> Consigne 1:
Présentez les lignes des enregistrements ci-dessous sous forme de liste numérotée, sans les lignes vides. N’incluez pas les images dans votre réponse.

> Page:
Pour une architecture frugale

Les choix urbanistiques affectent l’environnement à long terme, qu’il s’agisse d’étalement urbain ou d’émissions de gaz à effet de serre. Conscients de leur responsabilité, les auteurs de cette tribune défendent la « frugalité heureuse » en architecture et dans l’aménagement des territoires urbains et ruraux.

Alain Bornarel est ingénieur de l’École centrale Paris, fondateur du bureau d’études Tribu en 1986. Corédacteur de la HQE Haute Qualité environnementale, membre de Iceb et créateur organisateur du OFF du DD, il a reçu en 2007 la médaille d’argent de l’Académie d’architecture ; Dominique Gauzin-Müller est architecte-chercheur, enseignante, auteure et commissaire d’exposition, rédactrice en chef de la revue EcologiK 2007/2016, directrice de collections aux éditions Museo, professeur honoraire de la chaire Unesco-CRAterre, membre de negaWatt ; Philippe Madec est architecte, urbaniste (Paris & Rennes), professeur et écrivain, membre de l’Académie d’architecture et du chapitre Europe du Club de Rome, Global Award for Sustainable Architecture 2012, expert de l’ONU pour Habitat III 2016.

> Documents de travail:

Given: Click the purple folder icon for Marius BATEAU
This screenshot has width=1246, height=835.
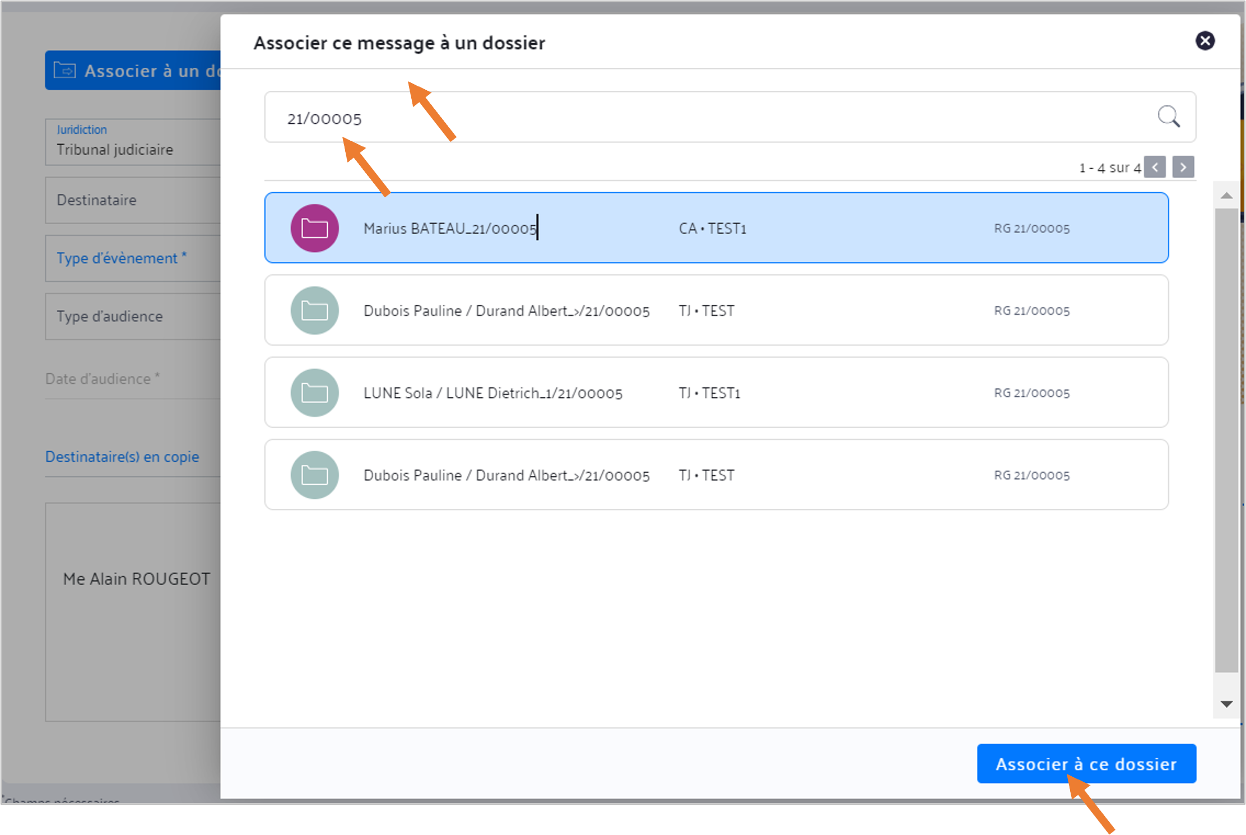Looking at the screenshot, I should coord(314,228).
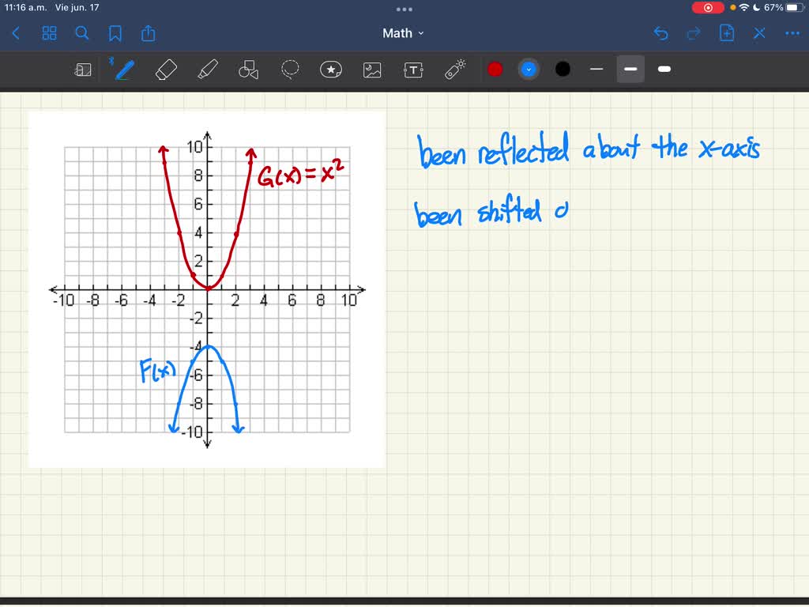Open the Share menu

pyautogui.click(x=149, y=33)
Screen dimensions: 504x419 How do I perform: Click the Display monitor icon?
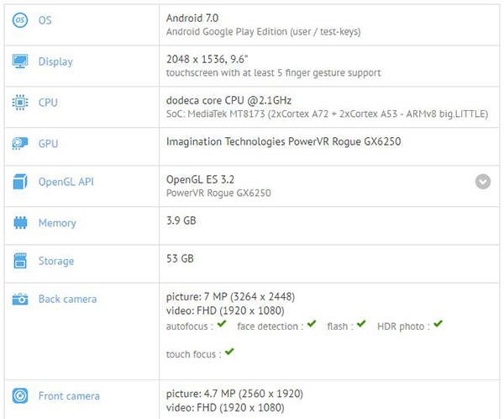20,61
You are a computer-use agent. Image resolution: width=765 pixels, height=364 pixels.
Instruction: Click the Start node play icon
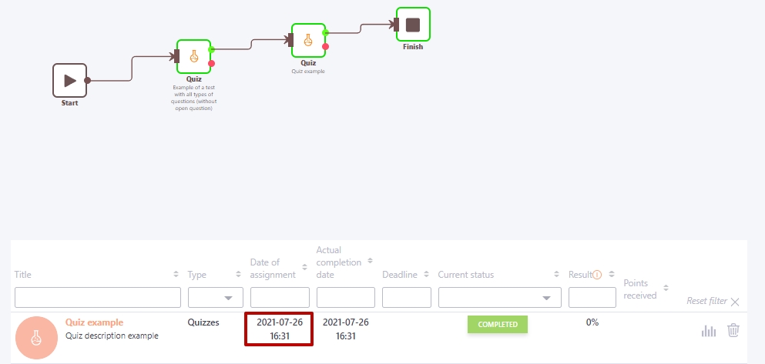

> Consigne 2:
Dites si chacune des affirmations suivantes concorde avec la page, en répondant par oui ou par non et en citant les mots décisifs de la page. (a) Alain Bornarel a fondé le bureau d’études Tribu en 1986. (b) Philippe Madec a été expert de l’ONU pour Habitat III en 2012. (c) Dominique Gauzin-Müller a été rédactrice en chef de la revue EcologiK.

> Réponse rédigée 1:
1. Given: Click the purple folder icon for Marius BATEAU
2. This screenshot has width=1246, height=835.
3. Looking at the screenshot, I should coord(314,228).
4. Open the Share menu
5. pyautogui.click(x=149, y=33)
6. Screen dimensions: 504x419 How do I perform: Click the Display monitor icon?
7. 20,61
8. You are a computer-use agent. Image resolution: width=765 pixels, height=364 pixels.
9. Instruction: Click the Start node play icon

> Réponse rédigée 2:
(a) Oui : « fondateur du bureau d’études Tribu en 1986 ».
(b) Non : « expert de l’ONU pour Habitat III 2016 ».
(c) Oui : « rédactrice en chef de la revue EcologiK 2007/2016 ».